1. Sonata introdutória.

Perguntou-me um dia uma estudante da minha Universidade portuguesa: Senhor Professor, porquê estuda crianças: A minha resposta foi breve: porque sou pai. A seguir, proferi uma explicação mais cumprida. Não é apenas sermos pais, é o que as crianças nos ensinam. Até parece que não por serem pequenas. Até parece sermos nós os que dizemos as sabidas coisas da vida. Sabidas coisas, um conceito que substitui todas as acções e aventuras na interacção da experiência da vida, dessa interacção que, por habituados como a ela estamos, esquecemos de reflectir. Reflexão que nem nos faz mal. Bem ao contrário, uma reflexão a ajudar a crescer a nós, adultos, a partir das crianças. Crianças adultas e crianças a crescerem. Como as filhas que tantos de nós pais, temos. É verdade que a simplicidade e o carinho, a honestidade e a lealdade são parte da vida que nós praticamos e transferimos para a nossa descendência. Essa descendência que começa a aumentar sem nós darmos pelo facto. Um dia somos filhos, anos virados, somos autónomos e indivíduos, anos depois, caímos no chão de um amor que acompanham os nossos afectos, a nossa emotividade mais íntima. E, dessa intimidade, aparecem os primeiros descendentes que fabricamos. E não é um erro de estrangeiro dizer fabricamos, são feitos do amor à pessoa que os leva no seu corpo durante meses e que do seu corpo os alimenta. Essa intimidade partilhada entre os pais perante a criança nascida, pais a olharem-se no bebe, a ouvirem essas primeiras palavras, a brincar com canções que ensinam palavras, essas crianças a andarem atrás de nós, sem nós sabermos as vezes.

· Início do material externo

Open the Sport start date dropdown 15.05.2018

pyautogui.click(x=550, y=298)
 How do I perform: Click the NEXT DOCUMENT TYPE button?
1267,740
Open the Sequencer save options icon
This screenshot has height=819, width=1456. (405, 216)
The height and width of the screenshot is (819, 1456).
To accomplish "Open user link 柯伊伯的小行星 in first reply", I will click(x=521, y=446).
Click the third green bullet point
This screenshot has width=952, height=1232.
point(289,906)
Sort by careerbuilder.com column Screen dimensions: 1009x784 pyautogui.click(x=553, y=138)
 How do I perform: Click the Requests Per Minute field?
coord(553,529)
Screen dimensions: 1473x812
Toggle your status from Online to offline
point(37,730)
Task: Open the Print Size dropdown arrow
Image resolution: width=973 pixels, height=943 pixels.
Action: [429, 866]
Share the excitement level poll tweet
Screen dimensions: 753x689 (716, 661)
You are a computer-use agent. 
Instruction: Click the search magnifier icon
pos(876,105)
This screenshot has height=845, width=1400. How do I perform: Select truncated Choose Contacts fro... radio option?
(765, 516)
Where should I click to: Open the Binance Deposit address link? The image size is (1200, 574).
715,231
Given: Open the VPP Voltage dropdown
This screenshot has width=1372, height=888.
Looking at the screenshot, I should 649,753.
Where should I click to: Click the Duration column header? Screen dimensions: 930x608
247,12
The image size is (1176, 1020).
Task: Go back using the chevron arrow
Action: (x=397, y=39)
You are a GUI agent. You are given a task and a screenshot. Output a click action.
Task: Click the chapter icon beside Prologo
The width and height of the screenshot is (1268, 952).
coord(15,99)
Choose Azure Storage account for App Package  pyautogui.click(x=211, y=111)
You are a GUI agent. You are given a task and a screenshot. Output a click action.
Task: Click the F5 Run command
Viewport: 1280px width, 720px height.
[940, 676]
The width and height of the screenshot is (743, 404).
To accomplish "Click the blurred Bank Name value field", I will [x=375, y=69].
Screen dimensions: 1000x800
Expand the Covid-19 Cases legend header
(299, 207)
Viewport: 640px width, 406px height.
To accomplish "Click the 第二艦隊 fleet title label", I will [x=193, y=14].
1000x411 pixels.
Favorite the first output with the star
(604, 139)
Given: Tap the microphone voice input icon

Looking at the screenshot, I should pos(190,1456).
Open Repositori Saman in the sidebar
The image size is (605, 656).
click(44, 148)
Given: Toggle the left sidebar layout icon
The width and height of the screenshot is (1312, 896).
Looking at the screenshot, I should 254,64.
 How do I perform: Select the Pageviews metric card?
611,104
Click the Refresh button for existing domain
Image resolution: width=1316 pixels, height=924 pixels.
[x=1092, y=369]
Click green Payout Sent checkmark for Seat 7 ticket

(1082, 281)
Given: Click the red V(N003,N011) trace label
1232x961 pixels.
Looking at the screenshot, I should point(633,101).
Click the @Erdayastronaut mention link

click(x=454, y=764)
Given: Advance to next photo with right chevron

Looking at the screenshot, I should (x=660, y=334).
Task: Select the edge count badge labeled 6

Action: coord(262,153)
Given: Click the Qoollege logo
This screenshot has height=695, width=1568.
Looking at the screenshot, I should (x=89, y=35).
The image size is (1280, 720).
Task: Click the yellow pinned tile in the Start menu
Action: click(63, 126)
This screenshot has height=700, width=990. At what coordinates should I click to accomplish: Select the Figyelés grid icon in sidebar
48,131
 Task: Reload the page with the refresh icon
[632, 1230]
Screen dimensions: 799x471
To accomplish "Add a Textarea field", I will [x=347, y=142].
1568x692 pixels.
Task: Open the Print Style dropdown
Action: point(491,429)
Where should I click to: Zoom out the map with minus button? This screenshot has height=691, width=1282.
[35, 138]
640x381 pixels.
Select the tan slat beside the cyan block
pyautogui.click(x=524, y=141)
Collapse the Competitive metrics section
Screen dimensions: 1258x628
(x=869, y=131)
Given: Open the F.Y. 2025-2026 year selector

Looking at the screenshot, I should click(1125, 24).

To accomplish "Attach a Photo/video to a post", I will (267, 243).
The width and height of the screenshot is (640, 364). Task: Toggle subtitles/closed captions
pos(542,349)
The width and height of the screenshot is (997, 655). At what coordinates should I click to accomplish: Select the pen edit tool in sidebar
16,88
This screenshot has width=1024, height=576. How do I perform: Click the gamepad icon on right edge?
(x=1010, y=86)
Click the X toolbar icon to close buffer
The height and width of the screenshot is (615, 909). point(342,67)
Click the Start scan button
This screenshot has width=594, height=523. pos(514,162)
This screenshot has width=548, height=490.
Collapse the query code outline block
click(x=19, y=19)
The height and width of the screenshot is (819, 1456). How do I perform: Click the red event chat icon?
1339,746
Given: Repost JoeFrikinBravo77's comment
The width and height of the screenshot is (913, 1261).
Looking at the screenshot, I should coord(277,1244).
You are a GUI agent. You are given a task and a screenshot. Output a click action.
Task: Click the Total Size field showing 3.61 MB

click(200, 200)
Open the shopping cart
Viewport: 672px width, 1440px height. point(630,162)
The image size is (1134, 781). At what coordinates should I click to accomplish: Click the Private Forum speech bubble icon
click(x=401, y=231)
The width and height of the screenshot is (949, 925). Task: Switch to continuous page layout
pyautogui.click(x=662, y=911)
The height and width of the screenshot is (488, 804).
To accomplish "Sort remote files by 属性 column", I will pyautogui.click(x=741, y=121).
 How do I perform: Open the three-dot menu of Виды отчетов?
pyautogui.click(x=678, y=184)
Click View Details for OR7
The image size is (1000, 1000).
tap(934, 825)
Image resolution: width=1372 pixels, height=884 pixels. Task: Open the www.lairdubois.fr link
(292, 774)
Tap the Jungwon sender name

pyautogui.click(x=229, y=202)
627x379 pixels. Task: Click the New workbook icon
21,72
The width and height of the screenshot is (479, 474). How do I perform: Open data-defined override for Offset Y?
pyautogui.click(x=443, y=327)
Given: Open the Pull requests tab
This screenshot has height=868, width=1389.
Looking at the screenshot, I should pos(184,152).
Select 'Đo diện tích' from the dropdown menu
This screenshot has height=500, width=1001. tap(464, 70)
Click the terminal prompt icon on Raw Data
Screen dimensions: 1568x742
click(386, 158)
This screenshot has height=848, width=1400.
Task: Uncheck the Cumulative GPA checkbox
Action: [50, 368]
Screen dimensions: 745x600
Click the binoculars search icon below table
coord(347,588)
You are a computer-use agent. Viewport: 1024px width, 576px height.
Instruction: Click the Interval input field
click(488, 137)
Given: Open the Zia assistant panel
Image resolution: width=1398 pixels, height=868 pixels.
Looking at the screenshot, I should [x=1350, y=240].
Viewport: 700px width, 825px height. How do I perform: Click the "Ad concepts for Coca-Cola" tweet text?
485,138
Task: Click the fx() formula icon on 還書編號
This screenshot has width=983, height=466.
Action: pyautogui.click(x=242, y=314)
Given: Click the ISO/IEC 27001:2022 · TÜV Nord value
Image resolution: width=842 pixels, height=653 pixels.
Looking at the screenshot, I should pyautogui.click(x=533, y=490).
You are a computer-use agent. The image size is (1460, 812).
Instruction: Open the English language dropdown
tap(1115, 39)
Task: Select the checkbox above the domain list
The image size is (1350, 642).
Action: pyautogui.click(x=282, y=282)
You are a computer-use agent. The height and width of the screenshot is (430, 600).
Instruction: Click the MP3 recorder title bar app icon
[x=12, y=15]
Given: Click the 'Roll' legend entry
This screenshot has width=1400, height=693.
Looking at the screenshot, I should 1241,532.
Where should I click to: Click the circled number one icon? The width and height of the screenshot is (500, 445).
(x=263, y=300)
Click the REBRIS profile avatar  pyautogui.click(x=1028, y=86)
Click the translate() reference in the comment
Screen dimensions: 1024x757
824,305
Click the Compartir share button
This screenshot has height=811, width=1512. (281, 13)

Mais tarde, vão à sociedade, começam a fazer parte de um grupo que conhecemos enquanto eles interagem e falam sem nos ouvirmos, mas a sabermos pelas mudanças da atitudes que as crianças, essas nossas crianças, passam a ter. E os sarilhos fora do lar, começam. E vão aumentando ao inserirem-se mais nas actividades longe de nós. Como pais, ouvimos o que nos é referido e com firmeza e na linguagem da idade que fala, opinamos para a pequenada nossa optar. Optar ela, não nós por elas.

2. Primeira lição: pai, ouve.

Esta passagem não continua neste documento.